Excerpted text ::

1 Introduction
1.1 Purpose of this thesis
The purpose of this thesis is to propose four novel implementations of univariate kernel density estimation based on TensorFlow1, TensorFlow Probability2 and zfit3, which incorporate insights from recent papers to decrease the computational complexity and therefore runtime. The newly proposed implementations are then compared to the state of the art of kernel density estimation in Python and shown to be competitive. By leveraging TensorFlow’s graph based computation, the newly proposed methods to calculate a kernel density estimate can benefit from parallelization and efficient computation on CPU/GPU.
First the mathematical theory will be summarized in chapter 2, before currently existing implementations of kernel density estimation (KDE) in Python are discussed in chapter 3. In chapter 4 the four novel KDE implementations are proposed, which are then compared against the current state of the art in chapter 5. The findings are then summarized in chapter 6.
1.2 Kernel density estimation
Experimental science is based on accumulating and interpreting data, however the process of interpreting the data can be difficult. Suppose we are trying to understand some physical system. We might want to find out how probable certain events are, which is described by the probability density function (PDF) of the system. If we already have some knowledge of the system and the underlying mechanisms are well understood, we might be able to guess the shape of the probability density function and define it mathematically as a function depending on some parameters of the system (which might have physical meaning). If we then fit the function to the experimentally found data by some goodness-of-fit criterion like log-likelihood or \(\chi^2\), we can get information about the parameters and learn more about the system itself. But what if the underlying mechanisms are too complex to be fully described analytically and the knowledge of the system is too poor to describe the model as an exact mathematical function?
In the particle accelerator at CERN for instance, a whooping 25 gigabytes of data is recorded per second4, resulting from the process of many physical interactions that occur almost simultaneously. It is often not feasible to anticipate features of the distribution one observes experimentally, as the distribution is comprised of many different distributions, which result from all the different physical interactions. However, through Monte Carlo based simulation, samples can be drawn from the theoretical distribution. These can be used in conjunction with so called non-parametric methods, that approximate the shape of the drawn distribution without the need for a predefined mathematical model. The perhaps simplest non-parametric method is the Histogramm. By summing the the data up in discrete bins the underlying probability distribution can be approximated, without needing any prior knowledge of the system itself. However Histograms tend to produce PDFs that are highly dependent on bin width and bin positioning, meaning the interpretation of the data changes a lot by two arbitrary parameters.

Data block ::

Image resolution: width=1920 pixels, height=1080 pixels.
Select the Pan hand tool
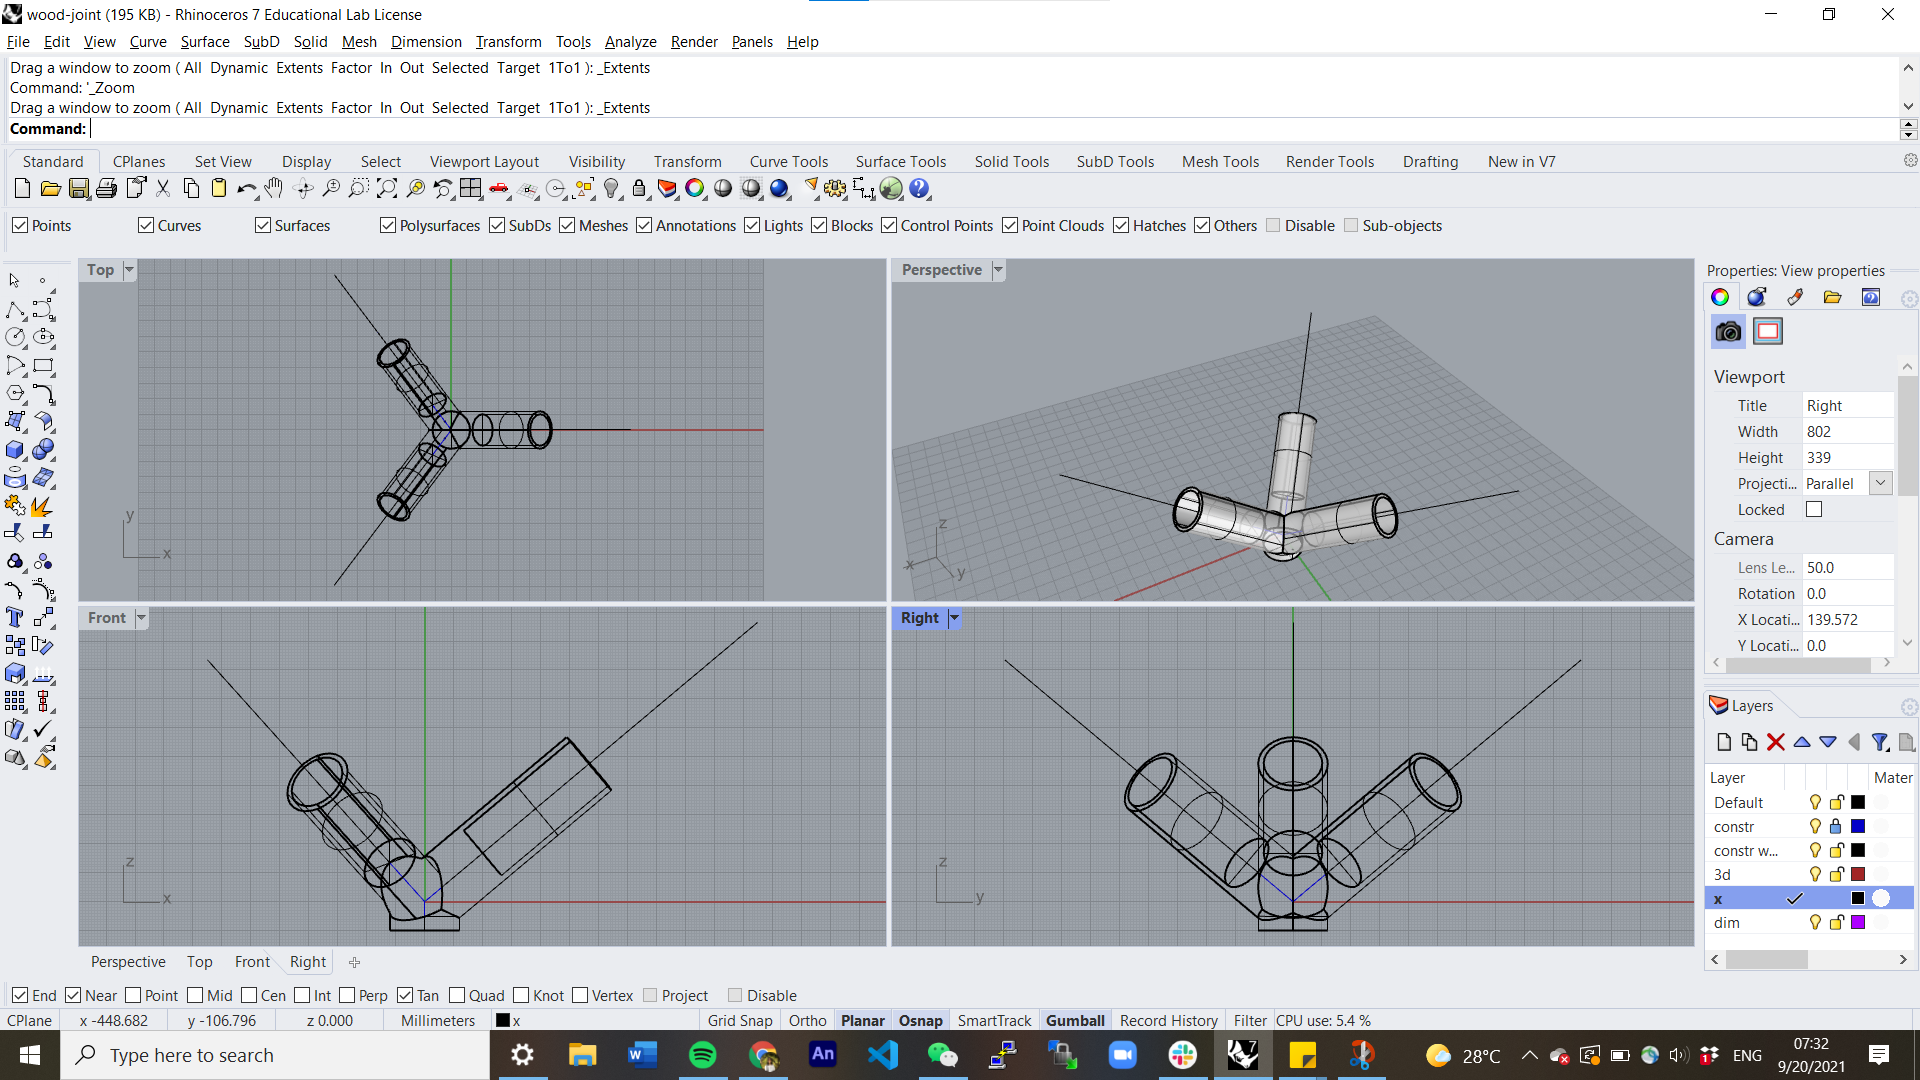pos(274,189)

What you need to do ::
(A) According to the thesis introduction, in which chapter are the four novel KDE implementations proposed?
(B) Transcribe the passage of the thesis introduction between "First the mathematical" and "in chapter 6.", inclusive.
Rely on the thesis introduction alone, not on the data.

Answers to the exercises ::
(A) Chapter 4.

(B)
First the mathematical theory will be summarized in chapter 2, before currently existing implementations of kernel density estimation (KDE) in Python are discussed in chapter 3. In chapter 4 the four novel KDE implementations are proposed, which are then compared against the current state of the art in chapter 5. The findings are then summarized in chapter 6.